Once again I’m distracted in a yoga class, but this time it’s not over a rogue wardrobe malfunction, rather a random out of the blue desperate need for a waffle! My yoga studio is on Ottawa street in Hamilton where people come from far and wide to fabric shop, do some antiquing and indulge in the many unique nibbles offered. Just a hop skip and a jump up the road from my yoga haven is, The Canon, who in my humble opinion, serves the best waffles in the city.
Since it was Valentine’s day, I had no choice but to give into my sudden desperate craving. My mouth watered for a perfect golden waffle dusted in icing sugar I could accost with real Canadian maple syrup; the right maple syrup of course, being the key to taking the status of a waffle from great to epic… am I right Doris?
I bolted off my mat the moment the Yoga teacher said ‘namaste’ and scooted down the street to the quaint bistro to discover I wasn’t the only one with a hankering for a waffle that day. It took some patience, but I eventually secured a table that placed me between two women who were excitedly exchanging gossip and a pair of teenagers who had actually held my attention from the moment I’d arrived.

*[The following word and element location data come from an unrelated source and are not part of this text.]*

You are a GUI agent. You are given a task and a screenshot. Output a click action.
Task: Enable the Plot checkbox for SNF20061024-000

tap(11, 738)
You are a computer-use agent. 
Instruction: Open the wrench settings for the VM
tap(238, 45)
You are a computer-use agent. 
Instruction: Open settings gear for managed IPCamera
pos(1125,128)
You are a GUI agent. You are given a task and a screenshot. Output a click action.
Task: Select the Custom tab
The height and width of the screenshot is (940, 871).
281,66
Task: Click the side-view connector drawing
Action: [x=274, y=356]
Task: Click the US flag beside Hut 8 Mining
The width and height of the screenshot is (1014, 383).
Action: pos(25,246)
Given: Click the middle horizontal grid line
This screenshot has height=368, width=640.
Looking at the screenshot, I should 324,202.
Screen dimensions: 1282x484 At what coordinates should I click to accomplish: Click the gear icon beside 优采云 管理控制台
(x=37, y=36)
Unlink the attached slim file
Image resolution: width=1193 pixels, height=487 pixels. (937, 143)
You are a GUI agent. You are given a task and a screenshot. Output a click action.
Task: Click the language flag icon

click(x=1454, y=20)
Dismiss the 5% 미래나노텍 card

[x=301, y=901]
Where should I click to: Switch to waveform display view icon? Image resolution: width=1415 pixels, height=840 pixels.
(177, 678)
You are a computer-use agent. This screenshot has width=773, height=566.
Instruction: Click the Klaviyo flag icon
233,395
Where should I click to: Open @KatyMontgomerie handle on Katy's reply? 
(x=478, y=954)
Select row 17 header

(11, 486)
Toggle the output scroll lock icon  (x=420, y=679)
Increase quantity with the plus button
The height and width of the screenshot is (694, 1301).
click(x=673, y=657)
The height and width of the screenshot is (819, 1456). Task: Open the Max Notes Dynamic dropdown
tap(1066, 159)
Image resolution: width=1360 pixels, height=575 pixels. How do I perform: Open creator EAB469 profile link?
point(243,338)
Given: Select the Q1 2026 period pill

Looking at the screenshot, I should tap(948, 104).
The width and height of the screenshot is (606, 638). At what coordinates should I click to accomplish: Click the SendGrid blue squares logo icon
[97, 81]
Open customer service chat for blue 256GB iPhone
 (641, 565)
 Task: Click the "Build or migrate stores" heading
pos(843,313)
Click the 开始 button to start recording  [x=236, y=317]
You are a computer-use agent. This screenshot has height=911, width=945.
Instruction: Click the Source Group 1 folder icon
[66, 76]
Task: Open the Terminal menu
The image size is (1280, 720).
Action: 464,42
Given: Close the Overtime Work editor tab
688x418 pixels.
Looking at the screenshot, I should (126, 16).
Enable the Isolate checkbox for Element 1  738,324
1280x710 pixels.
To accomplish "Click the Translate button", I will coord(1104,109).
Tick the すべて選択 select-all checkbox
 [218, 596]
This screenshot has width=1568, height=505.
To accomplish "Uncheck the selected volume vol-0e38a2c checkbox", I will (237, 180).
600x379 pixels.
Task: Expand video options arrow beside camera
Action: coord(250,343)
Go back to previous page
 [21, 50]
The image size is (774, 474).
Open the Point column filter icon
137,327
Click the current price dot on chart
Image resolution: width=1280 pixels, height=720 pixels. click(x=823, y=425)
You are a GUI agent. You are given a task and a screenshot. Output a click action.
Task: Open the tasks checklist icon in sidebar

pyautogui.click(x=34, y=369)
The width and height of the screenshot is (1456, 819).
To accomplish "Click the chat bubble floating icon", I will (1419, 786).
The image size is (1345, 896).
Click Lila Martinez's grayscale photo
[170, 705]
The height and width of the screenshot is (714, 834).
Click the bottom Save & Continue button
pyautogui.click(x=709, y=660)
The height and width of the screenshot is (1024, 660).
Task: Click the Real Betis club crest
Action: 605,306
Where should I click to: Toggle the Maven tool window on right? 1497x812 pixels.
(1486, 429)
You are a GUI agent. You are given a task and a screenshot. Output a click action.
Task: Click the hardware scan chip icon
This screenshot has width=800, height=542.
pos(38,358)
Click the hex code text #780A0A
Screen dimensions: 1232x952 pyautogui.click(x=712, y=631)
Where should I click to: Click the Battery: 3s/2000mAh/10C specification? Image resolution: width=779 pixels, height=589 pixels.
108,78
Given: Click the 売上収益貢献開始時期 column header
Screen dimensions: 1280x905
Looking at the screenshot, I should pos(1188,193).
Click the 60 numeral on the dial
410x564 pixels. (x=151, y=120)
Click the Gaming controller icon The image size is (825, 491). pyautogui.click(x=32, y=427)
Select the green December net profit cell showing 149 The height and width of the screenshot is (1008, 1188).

I didn’t even hide the fact I was staring, I was too preoccupied with trying to figure them out.
They sat opposite each other and between them was a waffle thoughtfully and romantically designed with whip-cream, strawberries, and chocolate sauce. Strangely, there were only a few bites taken from this Valentine delicacy. The couple were seated there the entire 15 minutes I waited for a seat with no progress being made on the eating of that perfectly crafted piece of mouth-watering art. Why you ask? Because they both had their heads down and were completely engrossed in their cell phones. Not once did I see them look at each other or engage in conversation. The girl eventually did take a few pictures of the waffle which was followed by a couple of quick bites and all the while gripping her phone like her life depended on it. For a fleeting second I thought she would attempt to join the real world as she awkwardly looked up at the hairline of her preoccupied date. But unlike the groundhog this year, she was quickly pulled back into the hole of cyberspace, no doubt eager to plaster the food pictures all over multiple social media platforms giving the impression she was being romanced and having the time of her life.
I continued to observe in disbelief and then finally while I was inhaling my own simple yet immaculate waffle, the dude looked up and said, “I have 10 minutes to get back” and with that they left. That was it. I had shared the space with them for about 25 minutes in total, and if I had to pick them out from a criminal line up I would’ve had to ask them to look down, because all I could identify them by were the random freckles they each had on their foreheads.
Outside of the obvious questions which included, “why bother even going out at all”, and being deeply saddened by the state of the world as we know it, a small part of me wanted to jump in and ask, “hey, if you aren’t going to eat that…”
That waffle was the most alive exciting thing that was happening at that table and it deserved to be enjoyed. Needless to say I refrained, but was still left awestruck at how these two were just going through the motions of life, ignoring the possibilities right in front of them and not relishing the time they had stolen out of their day to give each other.
It made me want to take full advantage of this unexpected outing, to soak in the energy of the hustle and bustle around me, observe the buildings the sun was decorating outside the window and taking my time to enjoy people watching people who were actually engaging with each other.
Instead of focusing on how disheartening it was to watch the erosion of communication and the predictions of the movie WALL-E come to life, I looked at it as a reminder to:
always value my time.
be present and engaged when spending time with others.
treat my ideas and curiosities with a more focused attention than they were giving that desperate little waffle.
I smiled gleefully to myself because I may have been there alone, but I was on a much better date then they were.